6. Extended Content – General Reversible Reactions (Syllabus 6.3.2)

Beyond hydrates, many industrial processes are reversible and are governed by Le Chatelier’s principle.

6.1 Example – Haber Process (N₂ + 3H₂ ⇌ 2NH₃)

• Temperature: Exothermic (heat released). Raising temperature shifts left; lowering temperature shifts right.
• Pressure: More moles of gas on the left (4) than on the right (2). Increasing pressure shifts right.
• Concentration: Adding N₂ or H₂ shifts right; removing NH₃ shifts right.

6.2 Example – Contact Process (2SO₂ + O₂ ⇌ 2SO₃)

• Exothermic; lower temperature favours SO₃ formation.
• Decrease volume (increase pressure) favours side with fewer gas moles (right side).
• Removing SO₃ (e.g., by absorption in water) drives the reaction to the right.

7. Practice Questions (AO1 & AO2)

1. When a sample of blue CuSO₄·5H₂O is heated strongly, it turns white. Explain the colour change using Le Chatelier’s principle and state whether the reaction is endothermic or exothermic.
2. A dry sample of CoCl₂ is placed in a test tube and a few drops of water are added. Predict the colour change, write the balanced reversible equation (including state symbols), and state the direction of the equilibrium shift.
3. In a sealed container, CuSO₄·5H₂O is heated until it becomes anhydrous.
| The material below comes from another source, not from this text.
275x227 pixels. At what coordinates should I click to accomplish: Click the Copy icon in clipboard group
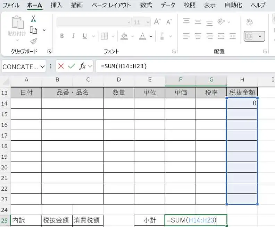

The container is then cooled to room temperature. Describe what will happen to the solid and why, referring to the equilibrium shift and observable changes.
4. Explain why a slight increase in temperature may only cause a pale‑blue mixture of CuSO₄·5H₂O and CuSO₄, whereas a large increase produces a completely white solid.
5. For the Haber process, predict the effect on ammonia yield of (a) raising the temperature, (b) increasing the pressure, and (c) removing ammonia as it forms.
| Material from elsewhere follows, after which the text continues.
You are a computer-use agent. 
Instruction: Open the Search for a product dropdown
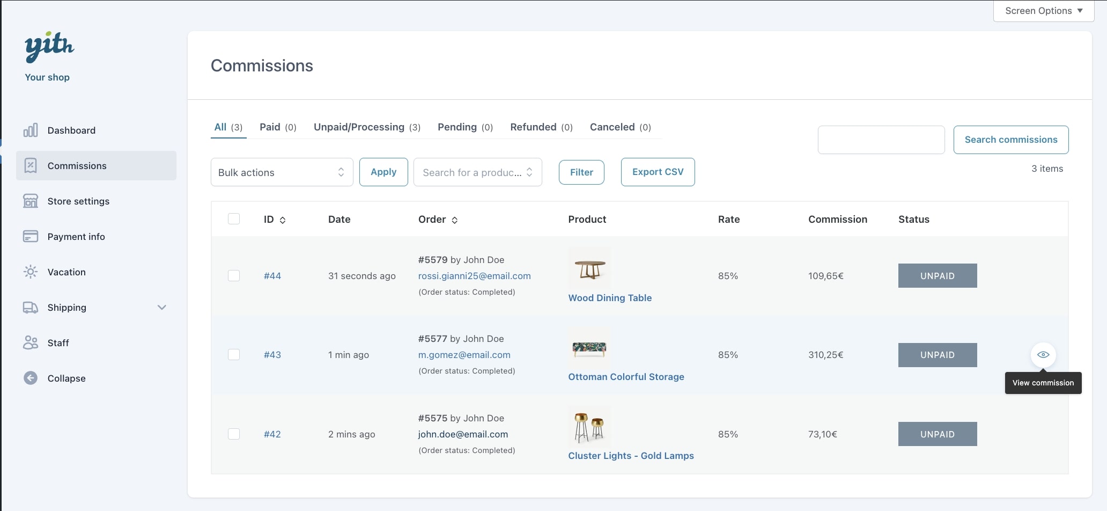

8. Suggested Diagrams for Teachers

• Test‑tube sketch: blue CuSO₄·5H₂O → white CuSO₄ on heating, with arrows indicating water vapour loss.
• Two test‑tube sketch: (i) anhydrous CuSO₄ (white) turning blue after a drop of water; (ii) anhydrous CoCl₂ (blue) turning pink after water is added.
• Pressure‑volume diagram for the Haber process illustrating the shift toward fewer gas moles under increased pressure.